I always thought that we would have time together later on, that the age difference would close and we would find each other, finally together fighting the good fight as adults trying to make it in the world. Hell -- even my aborted foray into the culinary world was partly based on her influence. She just loved cooking so much that she got me interested in it. I wanted to see what the buzz was about so to speak and once I got into it, I found that we really shared the same passion. A part of me even envied her opportunity to do what she loved and get paid for it. How rare is that.

It was great to have her stay with us when she was doing her externally with the CIA. While she was really busy, we still got to hang out a lot together and just BS and chat. She was at the Westchester Country Club doing baking and pastry work and some line cooking and really moving and grooving. When she was around, she was always cooking and the place always smelled delicious. I have a letter from the owner of the Westchester Country Club commending her and the rest of the team for turning out and serving great food during a blackout. That's the culinary world for you. You get it done. You kick ass. And Jenn did. However -- things turned bad when her back condition just got worse and worse under the stress of the work. One day she fell (sometimes she could not feel her left leg) and they told her not to come back until she was well.

She opted for surgery, which seemed to help when she recovered, but not much. She also got an epidural after that which did not help at all.

The thing is with the CIA externships -- you need to complete 18 continuous weeks. You do 17 and 6 days and you stop for some reason? Do it all over again. So Jenn went to to it all over again but this time at the Mohonk Mountain House in New Paltz. Again, she was moving and grooving but she hurt her back again and decided that she just could not go through this again and that despite it being her dream, she had to try and do something else. At the time I agreed with her and advocated it. Why prolong the agony? Cut your losses and move on. We all thought that was the best route. In retrospect, I made it too practical. While the advice was, maybe on the surface, sound, I don't think any of us did enough to talk to her about how bad it made her feel. I mean we knew how bad it made her feel, so why bring it up and make it worse?
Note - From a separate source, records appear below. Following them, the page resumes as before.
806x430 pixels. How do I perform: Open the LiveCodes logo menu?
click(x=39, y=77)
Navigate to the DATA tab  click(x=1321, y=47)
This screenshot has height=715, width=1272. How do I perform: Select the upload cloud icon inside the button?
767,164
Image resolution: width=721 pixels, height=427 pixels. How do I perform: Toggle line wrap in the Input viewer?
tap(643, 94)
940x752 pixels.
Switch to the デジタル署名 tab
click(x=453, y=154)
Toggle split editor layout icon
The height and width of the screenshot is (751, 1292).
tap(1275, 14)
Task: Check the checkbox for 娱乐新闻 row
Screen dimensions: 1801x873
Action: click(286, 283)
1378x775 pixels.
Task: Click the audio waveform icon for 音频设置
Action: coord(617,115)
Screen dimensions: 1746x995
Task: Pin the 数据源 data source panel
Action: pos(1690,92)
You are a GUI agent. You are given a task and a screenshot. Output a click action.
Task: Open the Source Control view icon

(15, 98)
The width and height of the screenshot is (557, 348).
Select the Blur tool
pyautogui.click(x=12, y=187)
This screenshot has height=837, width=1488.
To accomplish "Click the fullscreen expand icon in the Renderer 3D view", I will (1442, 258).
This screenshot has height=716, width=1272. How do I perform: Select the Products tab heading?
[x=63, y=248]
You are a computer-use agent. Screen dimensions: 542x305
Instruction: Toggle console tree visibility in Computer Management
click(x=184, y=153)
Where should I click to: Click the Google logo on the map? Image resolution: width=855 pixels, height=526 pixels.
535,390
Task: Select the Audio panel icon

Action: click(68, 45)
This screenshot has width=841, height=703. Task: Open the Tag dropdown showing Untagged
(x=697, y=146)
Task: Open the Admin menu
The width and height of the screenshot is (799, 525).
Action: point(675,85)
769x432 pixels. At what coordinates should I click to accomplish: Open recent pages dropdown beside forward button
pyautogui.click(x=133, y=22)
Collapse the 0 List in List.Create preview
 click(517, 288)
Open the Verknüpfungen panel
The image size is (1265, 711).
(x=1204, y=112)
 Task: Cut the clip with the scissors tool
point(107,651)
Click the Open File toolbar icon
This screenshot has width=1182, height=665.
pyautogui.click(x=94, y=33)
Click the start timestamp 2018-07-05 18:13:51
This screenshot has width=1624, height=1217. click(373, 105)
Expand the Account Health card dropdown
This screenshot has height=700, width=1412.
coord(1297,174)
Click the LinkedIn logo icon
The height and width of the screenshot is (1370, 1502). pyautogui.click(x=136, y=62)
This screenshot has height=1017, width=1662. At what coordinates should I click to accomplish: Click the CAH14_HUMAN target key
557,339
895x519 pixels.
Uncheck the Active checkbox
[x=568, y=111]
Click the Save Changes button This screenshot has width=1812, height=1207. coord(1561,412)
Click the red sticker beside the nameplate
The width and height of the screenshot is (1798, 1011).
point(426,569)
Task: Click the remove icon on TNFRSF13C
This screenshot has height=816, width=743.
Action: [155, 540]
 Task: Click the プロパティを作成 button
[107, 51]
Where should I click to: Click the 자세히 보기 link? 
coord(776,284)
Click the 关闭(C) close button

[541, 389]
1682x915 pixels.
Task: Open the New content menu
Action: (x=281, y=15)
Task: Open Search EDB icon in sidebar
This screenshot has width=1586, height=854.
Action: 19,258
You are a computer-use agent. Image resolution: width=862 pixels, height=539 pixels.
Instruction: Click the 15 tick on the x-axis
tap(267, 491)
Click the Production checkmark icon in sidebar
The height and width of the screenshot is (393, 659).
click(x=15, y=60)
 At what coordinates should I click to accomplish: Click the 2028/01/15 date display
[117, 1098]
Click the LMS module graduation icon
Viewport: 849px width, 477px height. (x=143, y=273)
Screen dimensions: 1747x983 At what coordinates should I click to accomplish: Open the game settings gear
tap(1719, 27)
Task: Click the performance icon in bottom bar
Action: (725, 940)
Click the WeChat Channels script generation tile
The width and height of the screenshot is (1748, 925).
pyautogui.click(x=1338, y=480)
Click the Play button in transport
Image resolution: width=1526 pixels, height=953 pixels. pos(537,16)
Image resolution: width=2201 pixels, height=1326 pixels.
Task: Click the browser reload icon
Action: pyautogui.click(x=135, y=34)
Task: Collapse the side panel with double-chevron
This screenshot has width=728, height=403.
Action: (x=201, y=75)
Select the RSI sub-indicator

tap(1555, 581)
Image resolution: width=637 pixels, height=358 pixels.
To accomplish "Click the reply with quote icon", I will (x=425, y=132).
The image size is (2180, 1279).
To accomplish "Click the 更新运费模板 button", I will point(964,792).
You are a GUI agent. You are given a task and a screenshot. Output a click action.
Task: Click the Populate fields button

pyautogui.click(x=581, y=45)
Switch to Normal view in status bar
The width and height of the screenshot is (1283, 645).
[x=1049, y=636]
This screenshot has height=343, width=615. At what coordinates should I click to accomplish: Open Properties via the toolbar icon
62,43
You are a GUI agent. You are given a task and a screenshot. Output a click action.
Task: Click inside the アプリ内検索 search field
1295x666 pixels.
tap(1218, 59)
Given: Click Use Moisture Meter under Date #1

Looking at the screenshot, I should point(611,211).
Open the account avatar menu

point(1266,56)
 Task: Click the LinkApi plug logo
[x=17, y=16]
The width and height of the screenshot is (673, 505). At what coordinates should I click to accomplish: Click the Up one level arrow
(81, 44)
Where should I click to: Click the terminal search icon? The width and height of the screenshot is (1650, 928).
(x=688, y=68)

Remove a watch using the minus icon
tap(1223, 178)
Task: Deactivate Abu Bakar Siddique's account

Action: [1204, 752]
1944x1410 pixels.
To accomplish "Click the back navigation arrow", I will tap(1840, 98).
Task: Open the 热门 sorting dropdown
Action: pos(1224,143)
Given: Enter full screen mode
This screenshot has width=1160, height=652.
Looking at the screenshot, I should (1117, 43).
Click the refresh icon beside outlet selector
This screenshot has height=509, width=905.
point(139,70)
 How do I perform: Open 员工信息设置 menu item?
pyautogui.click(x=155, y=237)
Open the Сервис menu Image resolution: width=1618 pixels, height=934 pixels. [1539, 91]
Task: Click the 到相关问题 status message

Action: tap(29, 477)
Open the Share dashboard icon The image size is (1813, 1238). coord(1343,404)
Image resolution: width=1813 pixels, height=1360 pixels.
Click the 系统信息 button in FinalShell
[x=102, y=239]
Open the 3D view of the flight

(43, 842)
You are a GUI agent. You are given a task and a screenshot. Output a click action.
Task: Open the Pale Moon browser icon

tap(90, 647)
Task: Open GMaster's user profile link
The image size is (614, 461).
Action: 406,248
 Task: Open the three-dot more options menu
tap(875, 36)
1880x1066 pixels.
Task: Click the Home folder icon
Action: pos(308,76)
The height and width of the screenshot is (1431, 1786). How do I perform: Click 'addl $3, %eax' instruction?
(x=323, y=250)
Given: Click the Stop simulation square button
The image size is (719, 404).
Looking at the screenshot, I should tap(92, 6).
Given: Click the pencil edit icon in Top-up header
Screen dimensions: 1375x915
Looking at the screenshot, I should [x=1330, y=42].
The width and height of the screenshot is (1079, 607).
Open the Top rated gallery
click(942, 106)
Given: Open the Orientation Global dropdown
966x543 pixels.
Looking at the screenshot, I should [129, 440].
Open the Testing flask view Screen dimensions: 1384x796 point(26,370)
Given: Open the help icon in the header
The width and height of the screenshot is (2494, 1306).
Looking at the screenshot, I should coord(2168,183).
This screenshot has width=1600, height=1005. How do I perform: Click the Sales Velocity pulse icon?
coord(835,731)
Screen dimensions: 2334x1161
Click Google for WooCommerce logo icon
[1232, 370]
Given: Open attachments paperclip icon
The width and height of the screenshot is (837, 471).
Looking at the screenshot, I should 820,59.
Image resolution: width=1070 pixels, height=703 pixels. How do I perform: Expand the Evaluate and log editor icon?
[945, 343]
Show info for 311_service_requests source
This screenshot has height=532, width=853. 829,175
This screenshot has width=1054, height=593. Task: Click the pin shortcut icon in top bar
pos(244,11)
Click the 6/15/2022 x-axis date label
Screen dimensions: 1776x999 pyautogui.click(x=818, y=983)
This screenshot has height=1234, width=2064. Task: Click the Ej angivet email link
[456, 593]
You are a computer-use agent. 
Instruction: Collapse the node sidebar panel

After the CIA she took on too much. Classes during the day, working at IBM in a clean room all night and hardly getting any sleep. And she moved out and got an apartment because she felt weird about living at home. She seemed to think that there was a stigma attached to it. These days there isn't really -- but if you feel a certain way about things, that's the way you feel and its hard to change that.

As for how she died.... we are not sure yet. The short of it is that its medication related - possibly an adverse interaction, but that's just speculation at this point till we get the toxicology report. Till then we wait.